Could you render the lines below, from the one containing "click on 'NameBright.com'." through the one containing "Looking at the image, I should click on (977, 605)." inclusive, as a Markdown table with the columns Row and Line, leaving out any blank lines?

──────────────────────────────

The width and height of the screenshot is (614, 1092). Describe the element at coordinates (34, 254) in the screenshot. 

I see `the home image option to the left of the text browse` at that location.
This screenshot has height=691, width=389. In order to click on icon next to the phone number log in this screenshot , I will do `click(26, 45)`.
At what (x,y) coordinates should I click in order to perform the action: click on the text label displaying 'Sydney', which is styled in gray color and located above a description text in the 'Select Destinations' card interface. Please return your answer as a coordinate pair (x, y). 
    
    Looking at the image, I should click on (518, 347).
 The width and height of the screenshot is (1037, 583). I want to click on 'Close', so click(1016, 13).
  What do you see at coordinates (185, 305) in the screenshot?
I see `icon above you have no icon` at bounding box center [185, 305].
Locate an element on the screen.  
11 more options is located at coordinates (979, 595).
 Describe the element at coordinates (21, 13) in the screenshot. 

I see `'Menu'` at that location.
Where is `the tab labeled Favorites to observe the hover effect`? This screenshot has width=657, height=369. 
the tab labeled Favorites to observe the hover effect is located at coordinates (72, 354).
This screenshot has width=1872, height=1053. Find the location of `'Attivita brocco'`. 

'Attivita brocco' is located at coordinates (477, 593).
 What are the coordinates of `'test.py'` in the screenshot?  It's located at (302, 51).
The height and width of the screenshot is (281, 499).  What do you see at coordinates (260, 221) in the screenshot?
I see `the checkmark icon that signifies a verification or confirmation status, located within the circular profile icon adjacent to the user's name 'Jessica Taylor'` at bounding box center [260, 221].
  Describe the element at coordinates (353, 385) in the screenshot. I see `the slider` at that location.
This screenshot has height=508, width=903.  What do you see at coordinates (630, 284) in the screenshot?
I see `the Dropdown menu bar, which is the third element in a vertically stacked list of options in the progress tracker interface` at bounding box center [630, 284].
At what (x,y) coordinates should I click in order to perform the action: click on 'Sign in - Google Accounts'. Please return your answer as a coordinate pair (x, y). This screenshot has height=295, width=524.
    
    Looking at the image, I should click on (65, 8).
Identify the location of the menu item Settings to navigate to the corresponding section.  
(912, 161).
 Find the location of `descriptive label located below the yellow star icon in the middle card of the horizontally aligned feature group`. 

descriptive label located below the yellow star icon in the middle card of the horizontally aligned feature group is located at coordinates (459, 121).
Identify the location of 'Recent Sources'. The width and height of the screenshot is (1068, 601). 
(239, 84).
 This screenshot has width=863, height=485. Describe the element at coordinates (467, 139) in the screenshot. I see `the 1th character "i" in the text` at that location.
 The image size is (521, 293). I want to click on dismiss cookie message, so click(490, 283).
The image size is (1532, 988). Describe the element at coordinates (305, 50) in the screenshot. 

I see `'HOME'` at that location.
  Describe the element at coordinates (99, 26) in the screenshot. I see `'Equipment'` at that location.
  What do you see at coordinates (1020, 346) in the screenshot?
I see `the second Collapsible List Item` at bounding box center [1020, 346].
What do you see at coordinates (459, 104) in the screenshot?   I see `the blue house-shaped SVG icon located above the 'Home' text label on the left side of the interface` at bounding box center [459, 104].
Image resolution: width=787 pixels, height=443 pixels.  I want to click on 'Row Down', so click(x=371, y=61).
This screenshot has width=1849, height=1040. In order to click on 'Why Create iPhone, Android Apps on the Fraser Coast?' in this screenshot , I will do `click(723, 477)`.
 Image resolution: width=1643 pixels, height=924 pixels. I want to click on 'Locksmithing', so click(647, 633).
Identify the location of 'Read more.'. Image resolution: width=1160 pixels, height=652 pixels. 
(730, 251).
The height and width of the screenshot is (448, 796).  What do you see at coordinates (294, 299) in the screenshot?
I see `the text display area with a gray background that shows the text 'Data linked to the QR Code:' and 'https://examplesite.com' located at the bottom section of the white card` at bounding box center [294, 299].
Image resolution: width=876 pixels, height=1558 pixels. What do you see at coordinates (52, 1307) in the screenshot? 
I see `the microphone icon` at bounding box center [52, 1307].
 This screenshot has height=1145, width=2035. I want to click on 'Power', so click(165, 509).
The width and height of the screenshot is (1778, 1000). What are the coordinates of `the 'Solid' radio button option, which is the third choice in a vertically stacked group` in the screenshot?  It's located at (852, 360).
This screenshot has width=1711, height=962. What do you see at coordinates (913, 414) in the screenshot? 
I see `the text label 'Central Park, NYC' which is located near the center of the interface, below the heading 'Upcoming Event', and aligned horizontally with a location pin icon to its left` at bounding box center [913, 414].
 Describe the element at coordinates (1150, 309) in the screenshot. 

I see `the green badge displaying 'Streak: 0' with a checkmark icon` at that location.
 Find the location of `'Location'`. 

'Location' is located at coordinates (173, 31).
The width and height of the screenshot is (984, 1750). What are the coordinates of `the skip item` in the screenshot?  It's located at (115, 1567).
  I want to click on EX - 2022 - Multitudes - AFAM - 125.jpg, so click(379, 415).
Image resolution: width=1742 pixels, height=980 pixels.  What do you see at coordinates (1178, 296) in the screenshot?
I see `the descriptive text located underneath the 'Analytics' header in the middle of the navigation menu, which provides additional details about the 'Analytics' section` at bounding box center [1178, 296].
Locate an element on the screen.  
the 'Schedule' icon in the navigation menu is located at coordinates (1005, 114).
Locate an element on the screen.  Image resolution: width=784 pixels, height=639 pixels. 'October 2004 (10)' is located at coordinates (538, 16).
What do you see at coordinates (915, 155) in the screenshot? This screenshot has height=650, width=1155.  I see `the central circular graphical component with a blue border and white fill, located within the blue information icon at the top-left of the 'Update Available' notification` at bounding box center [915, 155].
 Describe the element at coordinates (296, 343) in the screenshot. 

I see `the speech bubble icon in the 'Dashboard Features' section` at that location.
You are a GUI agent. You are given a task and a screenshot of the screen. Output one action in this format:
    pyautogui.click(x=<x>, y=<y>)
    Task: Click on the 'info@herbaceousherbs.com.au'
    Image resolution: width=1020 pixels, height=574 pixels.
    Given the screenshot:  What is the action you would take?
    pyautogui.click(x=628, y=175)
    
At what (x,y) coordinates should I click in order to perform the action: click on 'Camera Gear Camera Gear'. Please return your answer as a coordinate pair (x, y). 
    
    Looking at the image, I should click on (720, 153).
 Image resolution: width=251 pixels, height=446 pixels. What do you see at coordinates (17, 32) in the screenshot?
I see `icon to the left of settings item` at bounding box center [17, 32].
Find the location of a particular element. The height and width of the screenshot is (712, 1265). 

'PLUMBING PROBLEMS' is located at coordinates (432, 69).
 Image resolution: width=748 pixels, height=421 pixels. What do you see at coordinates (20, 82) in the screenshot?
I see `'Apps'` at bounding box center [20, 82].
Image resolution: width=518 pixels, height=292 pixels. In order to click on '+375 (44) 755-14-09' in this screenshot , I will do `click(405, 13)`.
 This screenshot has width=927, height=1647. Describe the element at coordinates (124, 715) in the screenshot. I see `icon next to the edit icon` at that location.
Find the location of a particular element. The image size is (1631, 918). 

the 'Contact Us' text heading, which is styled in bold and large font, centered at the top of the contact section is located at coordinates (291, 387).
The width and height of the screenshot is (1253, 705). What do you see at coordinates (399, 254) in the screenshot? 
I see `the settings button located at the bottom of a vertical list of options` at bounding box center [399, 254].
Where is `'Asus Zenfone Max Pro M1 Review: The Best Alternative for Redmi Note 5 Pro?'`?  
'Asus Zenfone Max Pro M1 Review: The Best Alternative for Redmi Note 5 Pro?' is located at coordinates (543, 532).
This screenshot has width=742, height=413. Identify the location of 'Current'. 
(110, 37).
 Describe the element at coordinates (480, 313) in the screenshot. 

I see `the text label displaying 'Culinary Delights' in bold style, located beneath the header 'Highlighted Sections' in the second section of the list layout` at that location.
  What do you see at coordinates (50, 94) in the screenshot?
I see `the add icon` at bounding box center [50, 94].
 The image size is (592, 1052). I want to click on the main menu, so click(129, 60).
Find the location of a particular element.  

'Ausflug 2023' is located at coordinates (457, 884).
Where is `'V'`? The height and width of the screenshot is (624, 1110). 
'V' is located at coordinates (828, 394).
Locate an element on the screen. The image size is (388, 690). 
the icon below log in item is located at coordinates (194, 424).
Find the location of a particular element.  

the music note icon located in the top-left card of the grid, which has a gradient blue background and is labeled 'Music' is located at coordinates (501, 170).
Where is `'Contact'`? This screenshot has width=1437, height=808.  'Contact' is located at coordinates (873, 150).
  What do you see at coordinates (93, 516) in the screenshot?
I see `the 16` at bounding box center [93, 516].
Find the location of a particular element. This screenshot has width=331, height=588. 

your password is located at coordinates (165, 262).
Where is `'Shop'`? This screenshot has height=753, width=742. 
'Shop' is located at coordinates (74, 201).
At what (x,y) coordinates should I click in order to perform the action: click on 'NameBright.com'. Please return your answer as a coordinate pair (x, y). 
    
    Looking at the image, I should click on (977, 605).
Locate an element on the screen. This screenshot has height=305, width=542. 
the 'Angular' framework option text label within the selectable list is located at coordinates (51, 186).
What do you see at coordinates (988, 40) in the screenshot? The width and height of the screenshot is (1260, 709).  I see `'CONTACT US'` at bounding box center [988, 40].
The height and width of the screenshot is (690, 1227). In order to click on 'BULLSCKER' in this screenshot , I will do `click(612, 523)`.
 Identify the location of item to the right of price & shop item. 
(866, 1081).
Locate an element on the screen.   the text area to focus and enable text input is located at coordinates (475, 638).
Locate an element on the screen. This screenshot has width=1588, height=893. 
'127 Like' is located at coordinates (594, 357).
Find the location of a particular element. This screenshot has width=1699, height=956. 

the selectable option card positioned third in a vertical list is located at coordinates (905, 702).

──────────────────────────────

Full output »
| Row | Line |
|---|---|
| 1 | At what (x,y) coordinates should I click in order to perform the action: click on 'NameBright.com'. Please return your answer as a coordinate pair (x, y).  |
| 2 |     Looking at the image, I should click on (977, 605). |